Nothing but the pictures should be left out when the entries below are duplicated.
BEGIN
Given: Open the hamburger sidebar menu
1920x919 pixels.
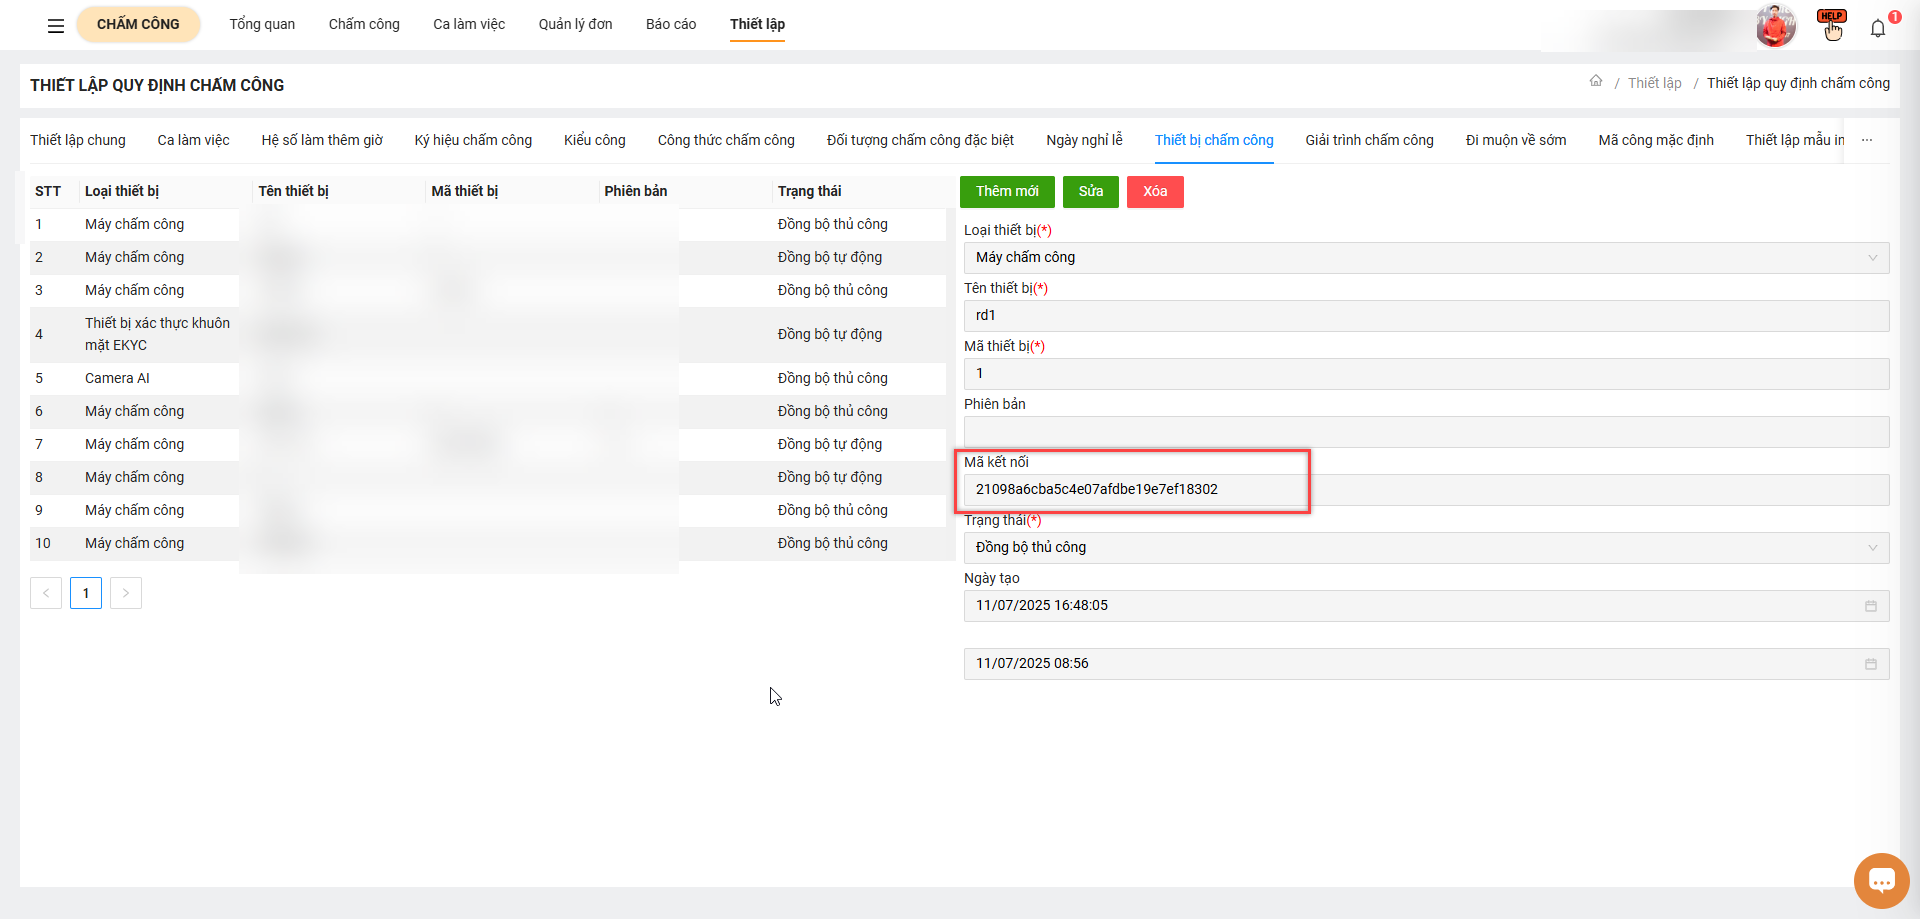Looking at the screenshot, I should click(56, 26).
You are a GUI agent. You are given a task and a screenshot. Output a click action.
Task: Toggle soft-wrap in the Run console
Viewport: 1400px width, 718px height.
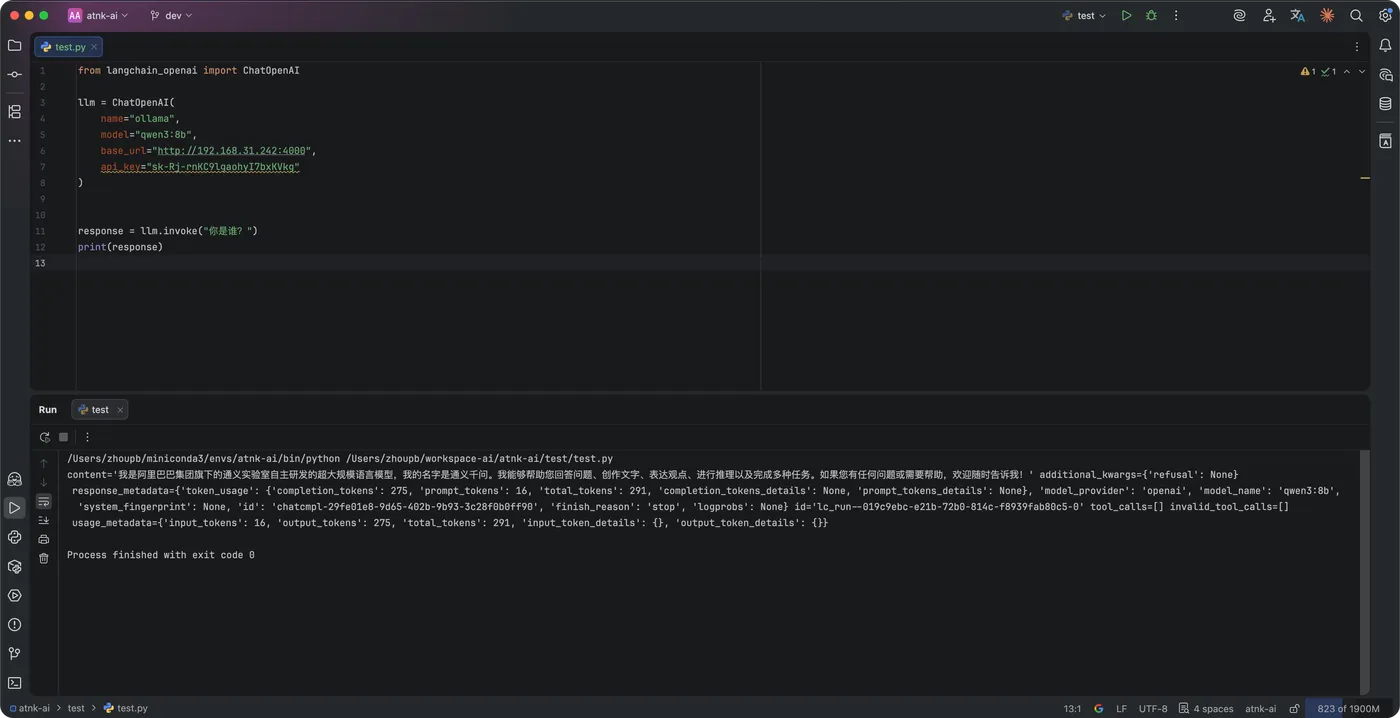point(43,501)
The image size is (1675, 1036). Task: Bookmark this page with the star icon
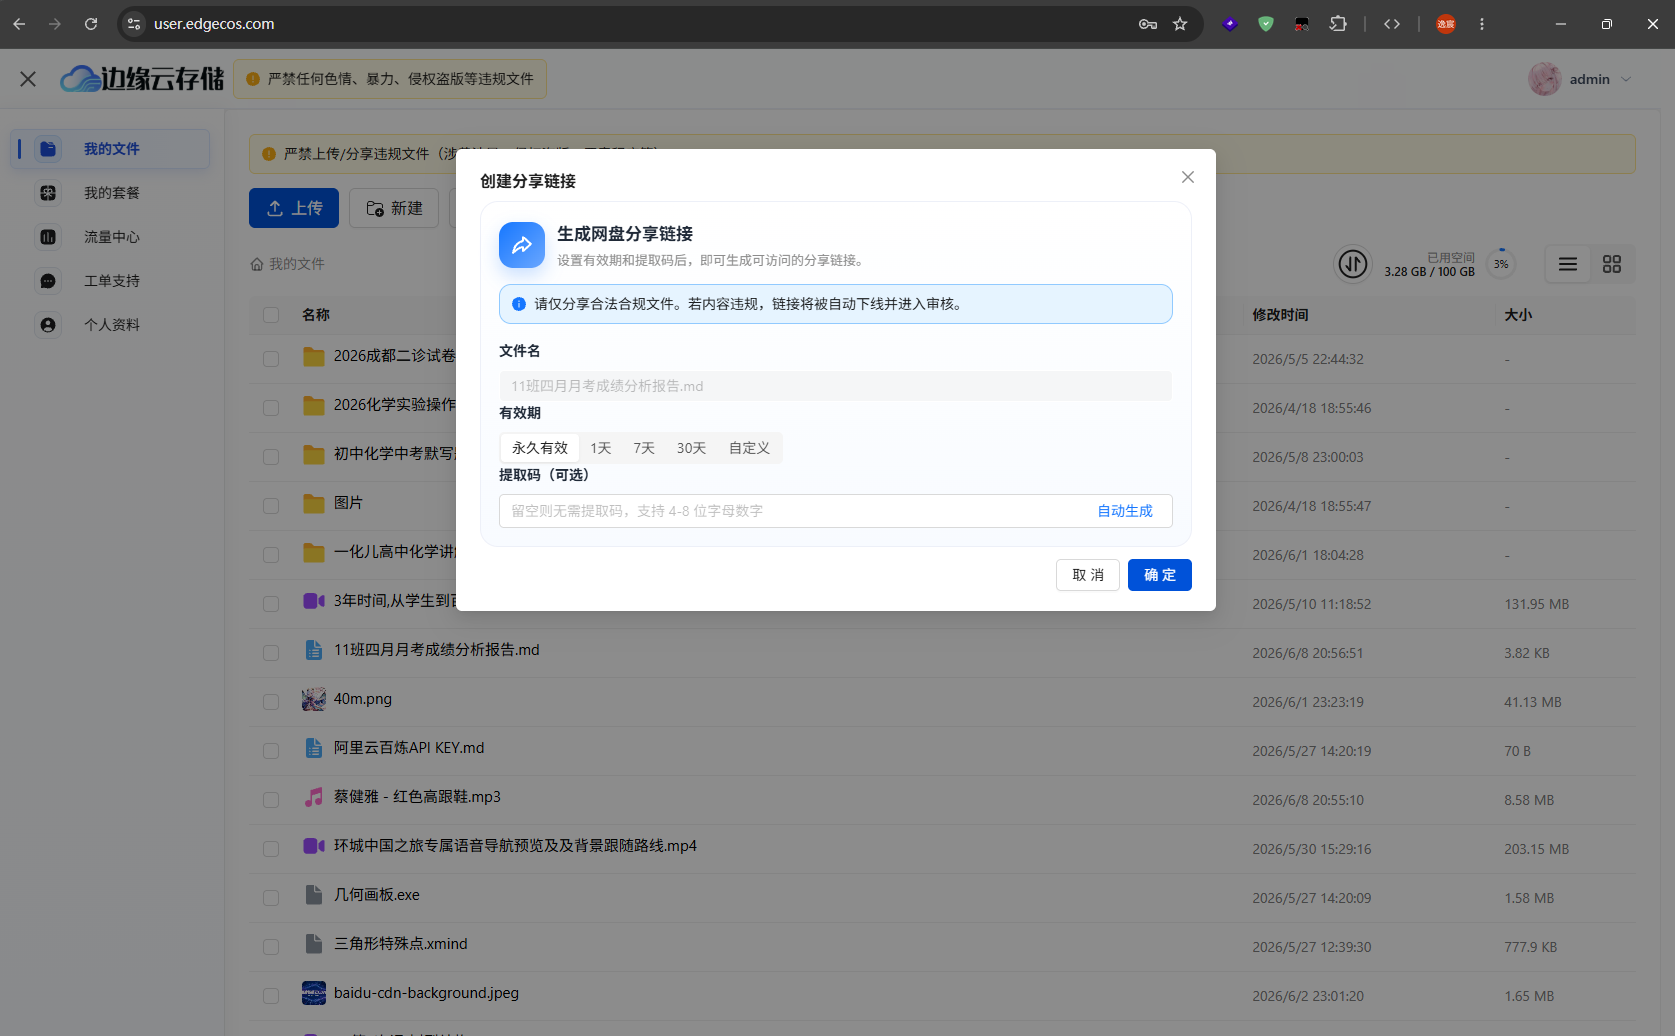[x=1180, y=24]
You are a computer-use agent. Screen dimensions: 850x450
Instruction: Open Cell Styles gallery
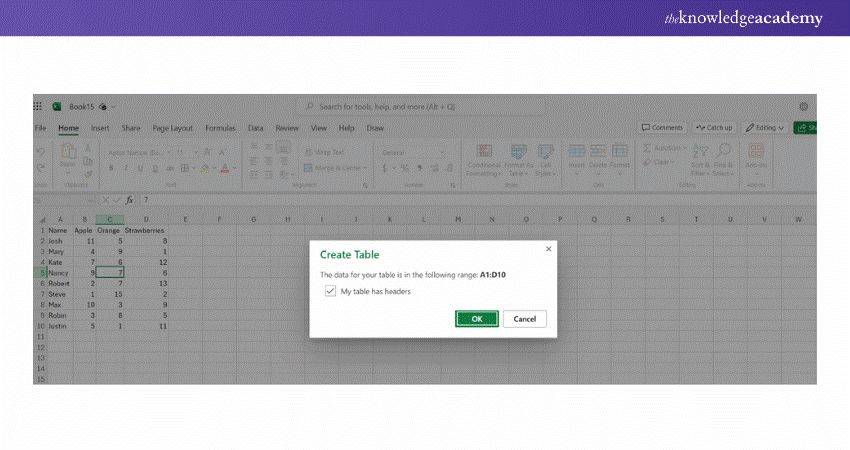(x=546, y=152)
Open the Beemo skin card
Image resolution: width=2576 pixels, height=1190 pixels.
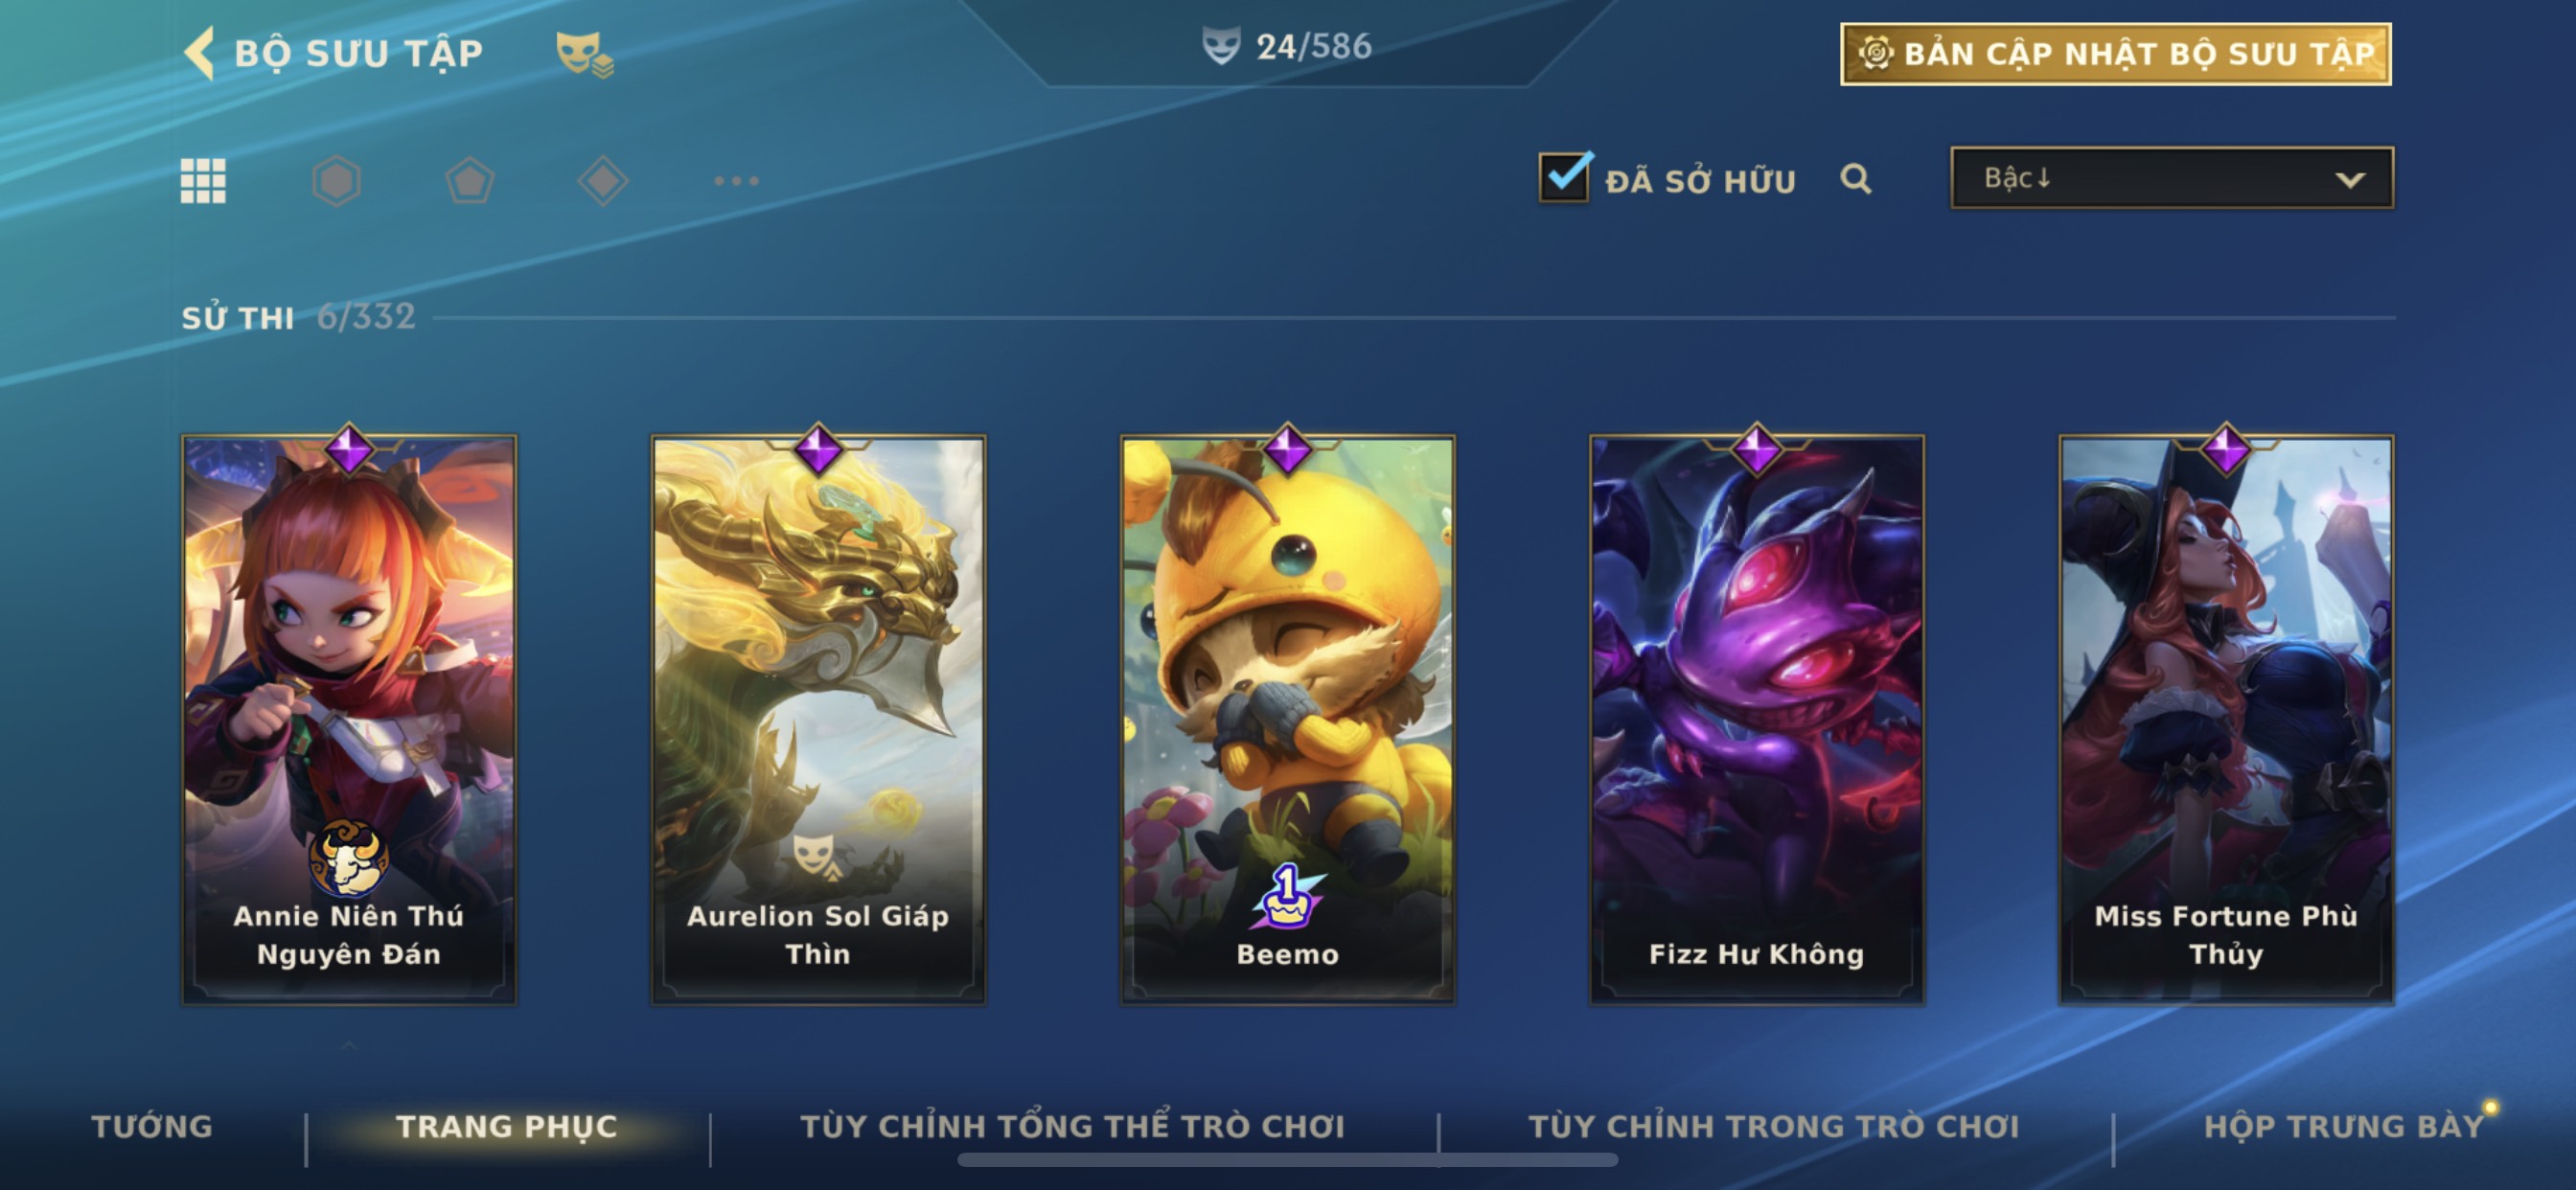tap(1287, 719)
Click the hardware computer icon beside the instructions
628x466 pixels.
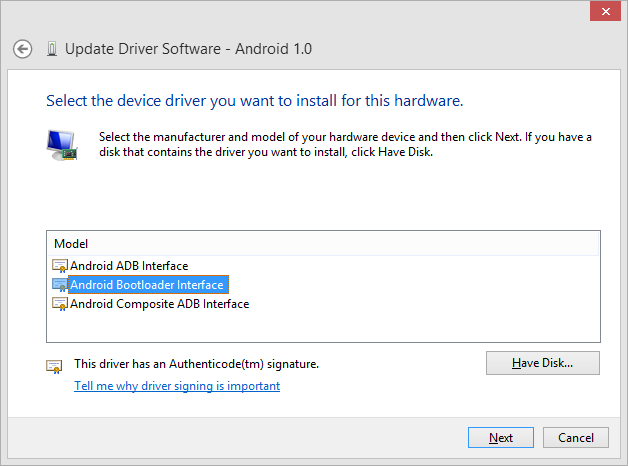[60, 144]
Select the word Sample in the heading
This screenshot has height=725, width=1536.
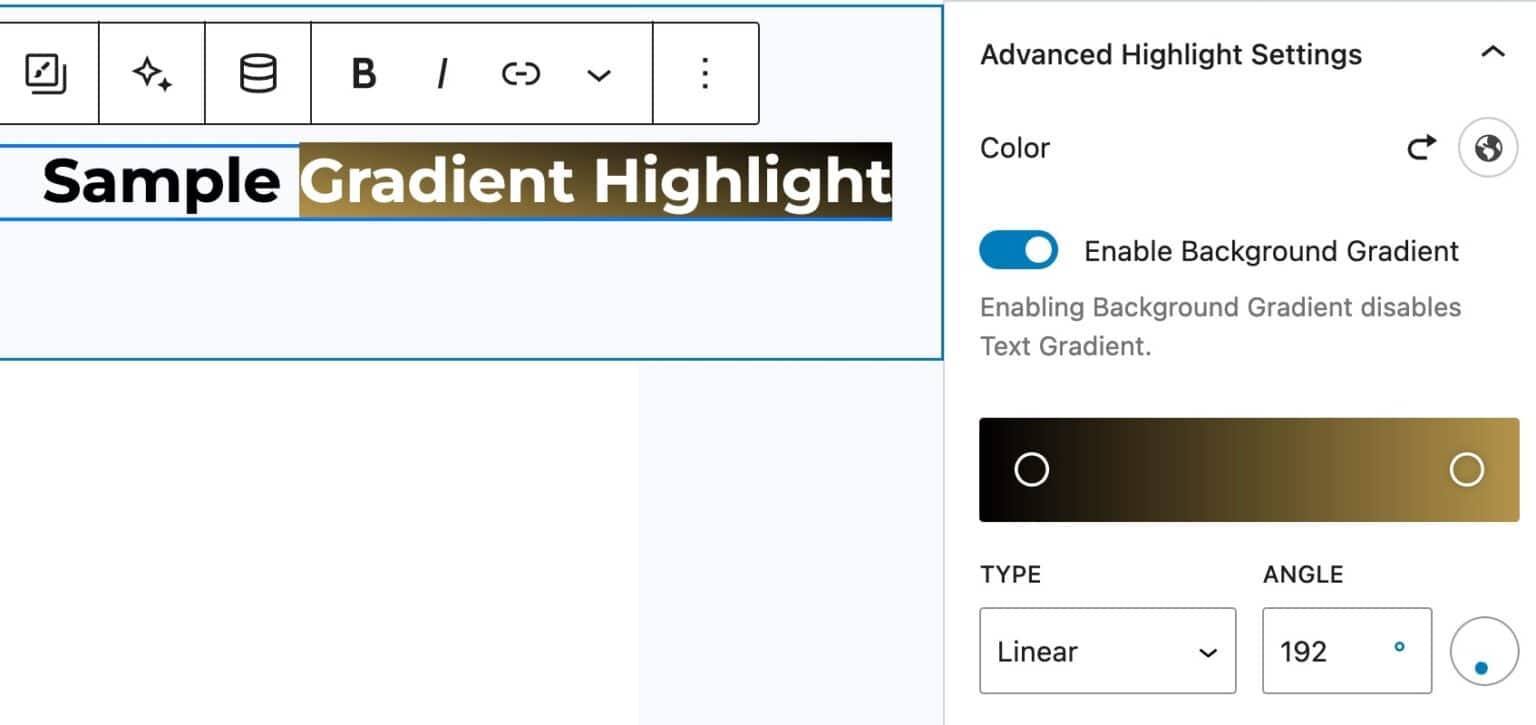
END
* Reply:
Given: Open the hamburger sidebar menu
1920x919 pixels.
Looking at the screenshot, I should click(56, 26).
You are a GUI agent. You are given a task and a screenshot. Output a click action.
Task: Toggle soft-wrap in the Run console
Viewport: 1400px width, 718px height.
point(43,501)
The image size is (1675, 1036). Task: Bookmark this page with the star icon
[x=1180, y=24]
You are a computer-use agent. Screen dimensions: 850x450
Instruction: Open Cell Styles gallery
(x=546, y=152)
Open the Beemo skin card
Image resolution: width=2576 pixels, height=1190 pixels.
tap(1287, 719)
Click the hardware computer icon beside the instructions
628x466 pixels.
[60, 144]
Select the word Sample in the heading
This screenshot has height=725, width=1536.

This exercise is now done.